(Dataset entries Opens)
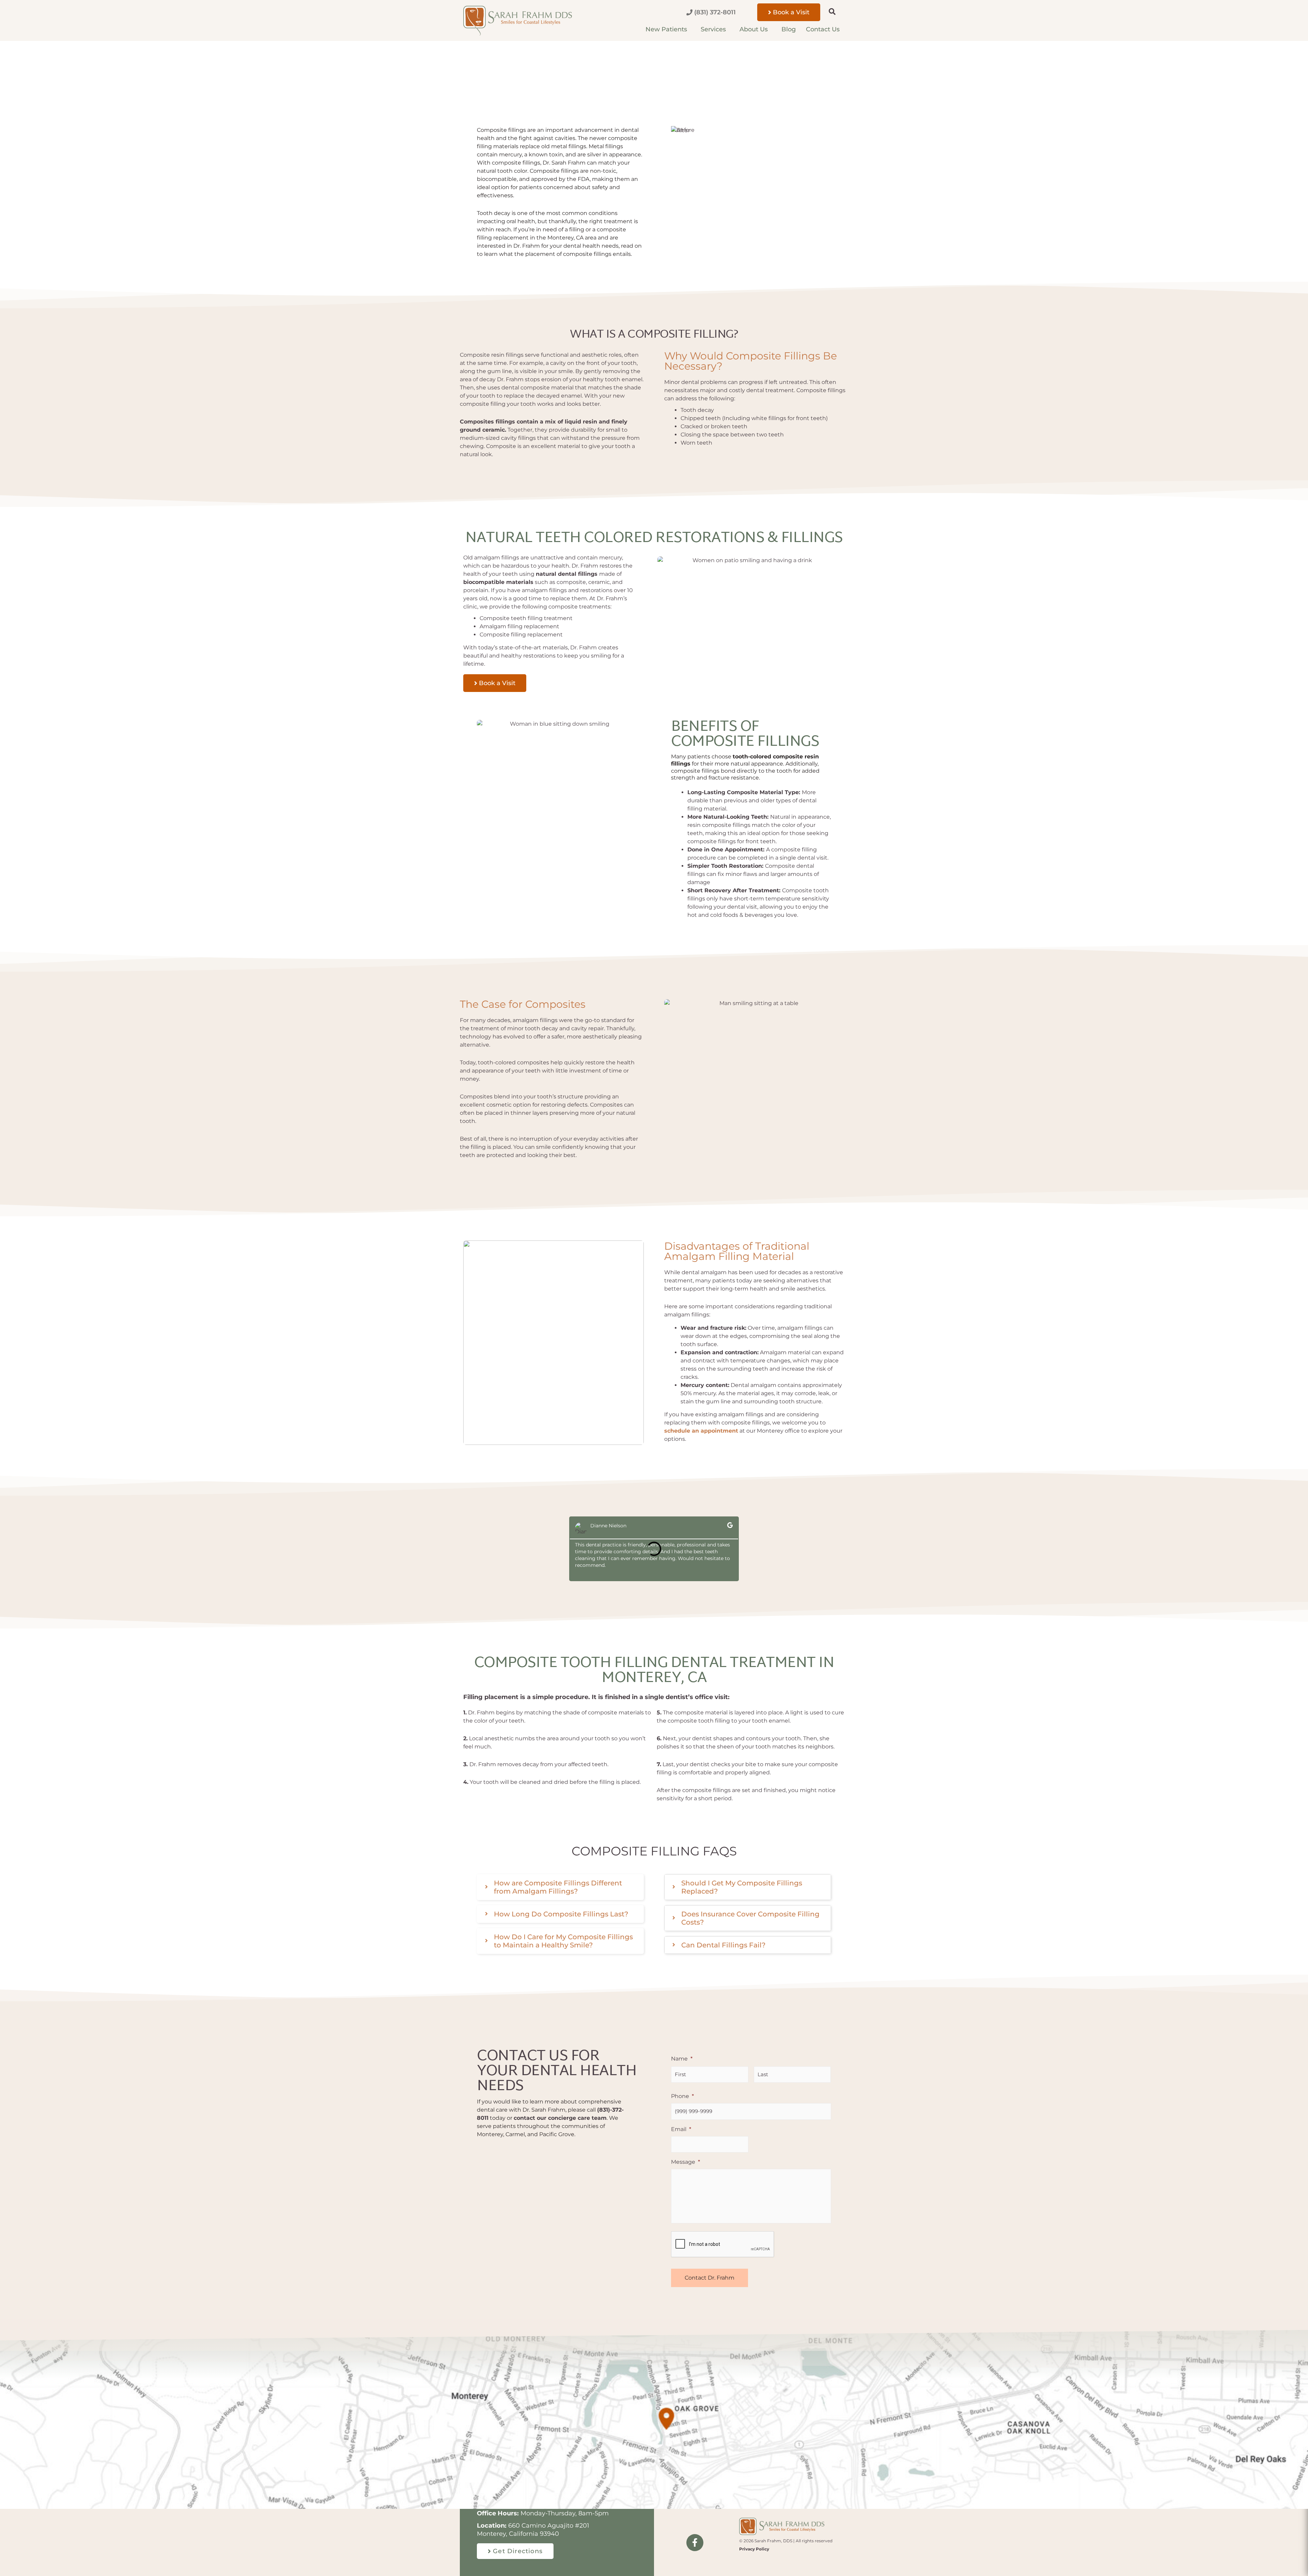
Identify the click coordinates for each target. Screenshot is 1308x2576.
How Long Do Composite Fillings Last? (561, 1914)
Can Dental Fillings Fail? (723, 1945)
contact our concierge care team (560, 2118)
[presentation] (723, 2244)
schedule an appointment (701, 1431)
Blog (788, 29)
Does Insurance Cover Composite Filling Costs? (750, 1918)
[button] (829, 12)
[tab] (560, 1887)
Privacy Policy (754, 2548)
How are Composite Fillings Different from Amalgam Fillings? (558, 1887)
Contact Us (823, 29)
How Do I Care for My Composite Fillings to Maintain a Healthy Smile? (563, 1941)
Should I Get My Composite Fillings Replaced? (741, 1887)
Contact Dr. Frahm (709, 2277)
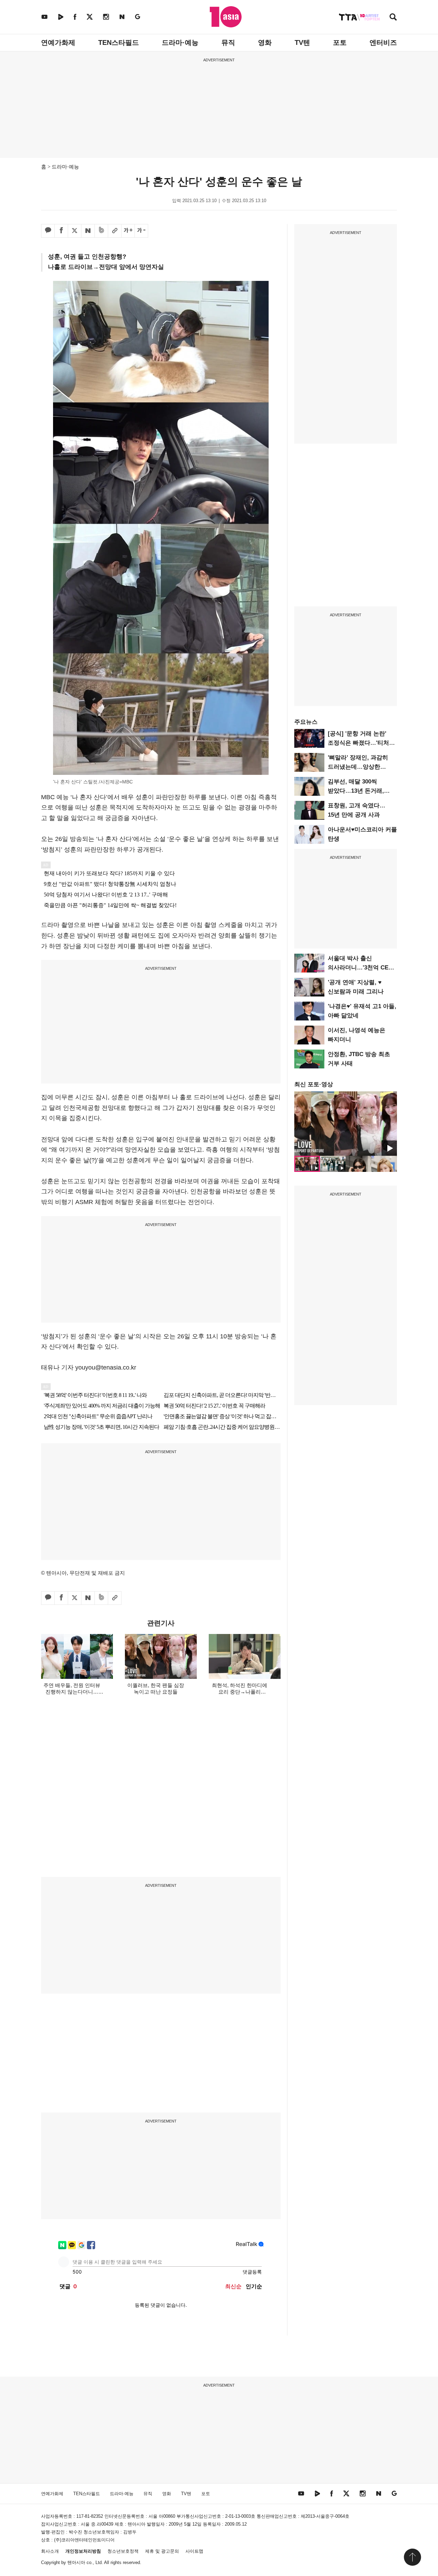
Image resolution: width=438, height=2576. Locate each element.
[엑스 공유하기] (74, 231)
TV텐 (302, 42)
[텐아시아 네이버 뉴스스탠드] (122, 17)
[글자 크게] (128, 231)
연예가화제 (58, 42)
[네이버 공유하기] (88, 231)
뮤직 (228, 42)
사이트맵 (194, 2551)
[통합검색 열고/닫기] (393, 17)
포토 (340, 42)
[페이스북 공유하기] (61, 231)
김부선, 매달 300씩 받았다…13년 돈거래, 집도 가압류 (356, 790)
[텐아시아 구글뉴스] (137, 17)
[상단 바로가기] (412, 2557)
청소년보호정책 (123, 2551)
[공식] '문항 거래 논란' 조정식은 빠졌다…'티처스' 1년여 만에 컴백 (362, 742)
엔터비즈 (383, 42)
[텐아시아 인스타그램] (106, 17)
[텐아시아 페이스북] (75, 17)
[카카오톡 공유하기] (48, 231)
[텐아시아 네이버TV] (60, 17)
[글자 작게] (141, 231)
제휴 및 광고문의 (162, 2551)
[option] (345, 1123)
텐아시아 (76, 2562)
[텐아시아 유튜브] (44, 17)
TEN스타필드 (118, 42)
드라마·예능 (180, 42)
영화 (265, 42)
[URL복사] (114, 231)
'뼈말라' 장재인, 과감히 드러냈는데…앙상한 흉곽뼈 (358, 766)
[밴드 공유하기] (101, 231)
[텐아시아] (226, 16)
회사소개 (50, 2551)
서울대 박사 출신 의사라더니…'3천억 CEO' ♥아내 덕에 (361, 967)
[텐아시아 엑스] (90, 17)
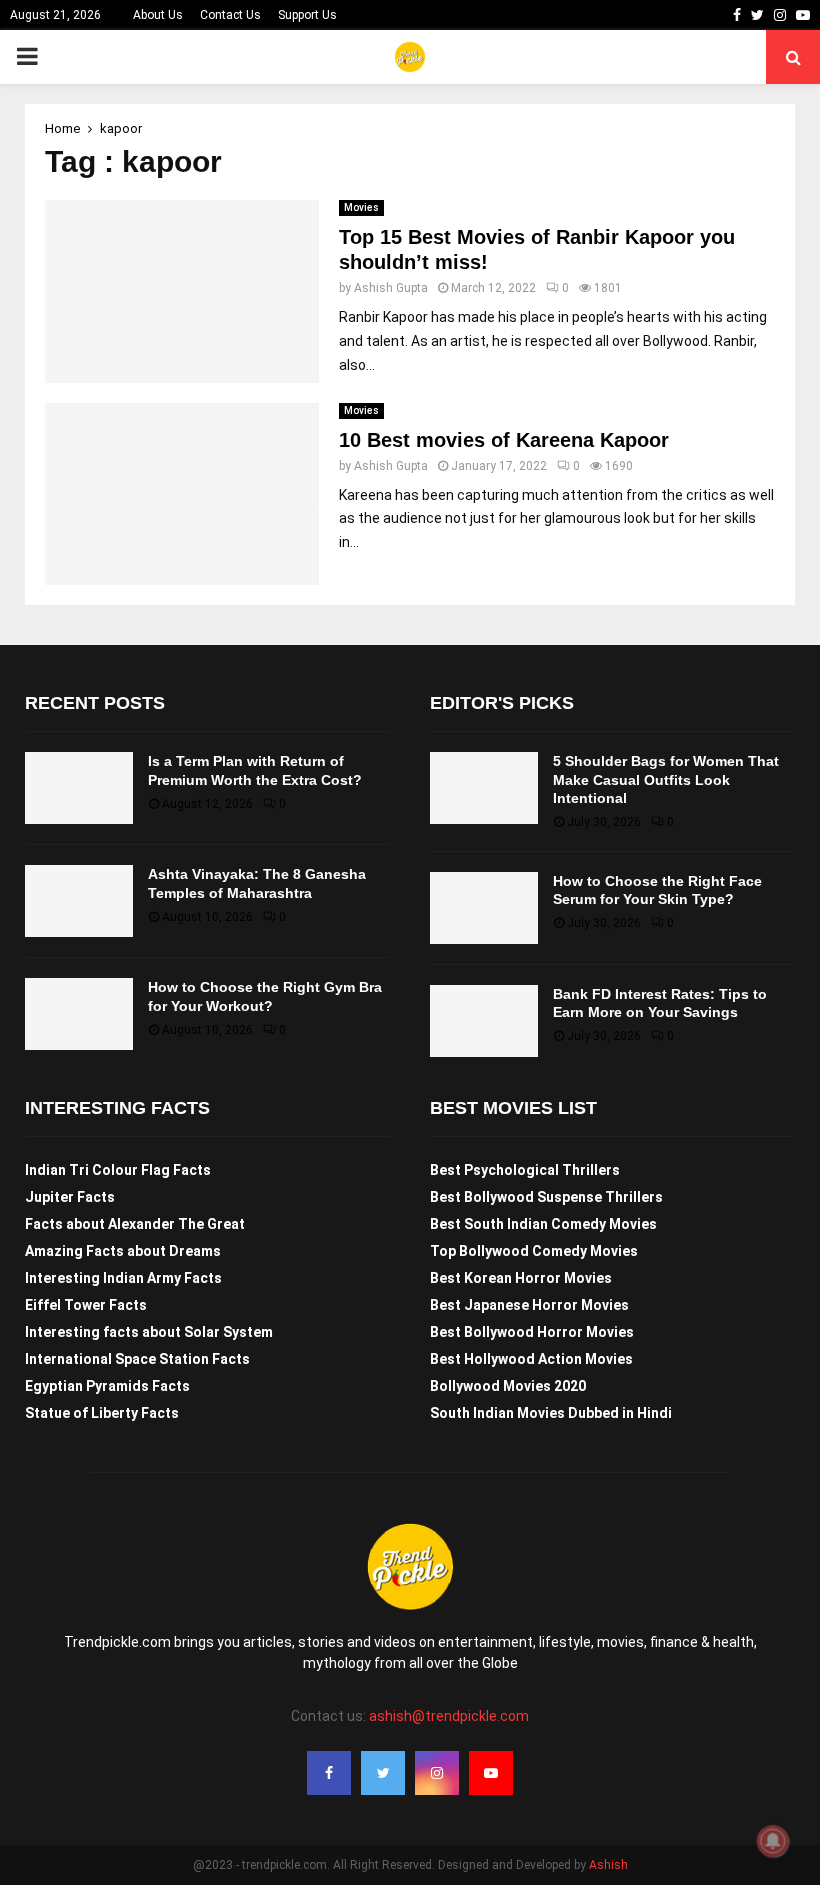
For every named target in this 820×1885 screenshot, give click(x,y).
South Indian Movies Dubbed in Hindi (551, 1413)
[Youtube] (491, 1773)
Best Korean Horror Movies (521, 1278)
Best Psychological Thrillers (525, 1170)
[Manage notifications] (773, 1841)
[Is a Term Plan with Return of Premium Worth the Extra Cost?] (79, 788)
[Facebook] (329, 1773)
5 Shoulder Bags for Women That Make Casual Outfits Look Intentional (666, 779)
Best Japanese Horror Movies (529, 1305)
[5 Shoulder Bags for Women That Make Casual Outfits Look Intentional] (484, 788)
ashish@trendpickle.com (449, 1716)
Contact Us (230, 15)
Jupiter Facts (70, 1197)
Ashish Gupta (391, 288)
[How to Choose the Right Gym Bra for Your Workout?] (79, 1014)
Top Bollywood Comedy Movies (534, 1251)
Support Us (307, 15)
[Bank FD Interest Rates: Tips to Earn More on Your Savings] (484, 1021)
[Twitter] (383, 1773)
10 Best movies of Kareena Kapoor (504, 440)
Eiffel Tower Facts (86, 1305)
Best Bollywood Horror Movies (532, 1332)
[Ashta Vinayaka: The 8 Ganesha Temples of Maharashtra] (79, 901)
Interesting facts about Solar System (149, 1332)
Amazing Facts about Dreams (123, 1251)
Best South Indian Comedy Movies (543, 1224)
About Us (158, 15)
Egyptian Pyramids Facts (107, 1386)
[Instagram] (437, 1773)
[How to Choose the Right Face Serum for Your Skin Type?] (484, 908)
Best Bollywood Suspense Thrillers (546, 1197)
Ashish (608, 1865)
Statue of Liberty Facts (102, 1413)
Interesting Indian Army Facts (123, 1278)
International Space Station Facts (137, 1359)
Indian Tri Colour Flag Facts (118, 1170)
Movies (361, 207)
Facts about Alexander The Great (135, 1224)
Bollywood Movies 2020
(Dataset entries Closes)
- [Your instructions]: Read the entries and select each line where the word "Comedy" is found.

- [Task solution]:
Top Bollywood Comedy Movies (534, 1251)
Best South Indian Comedy Movies (543, 1224)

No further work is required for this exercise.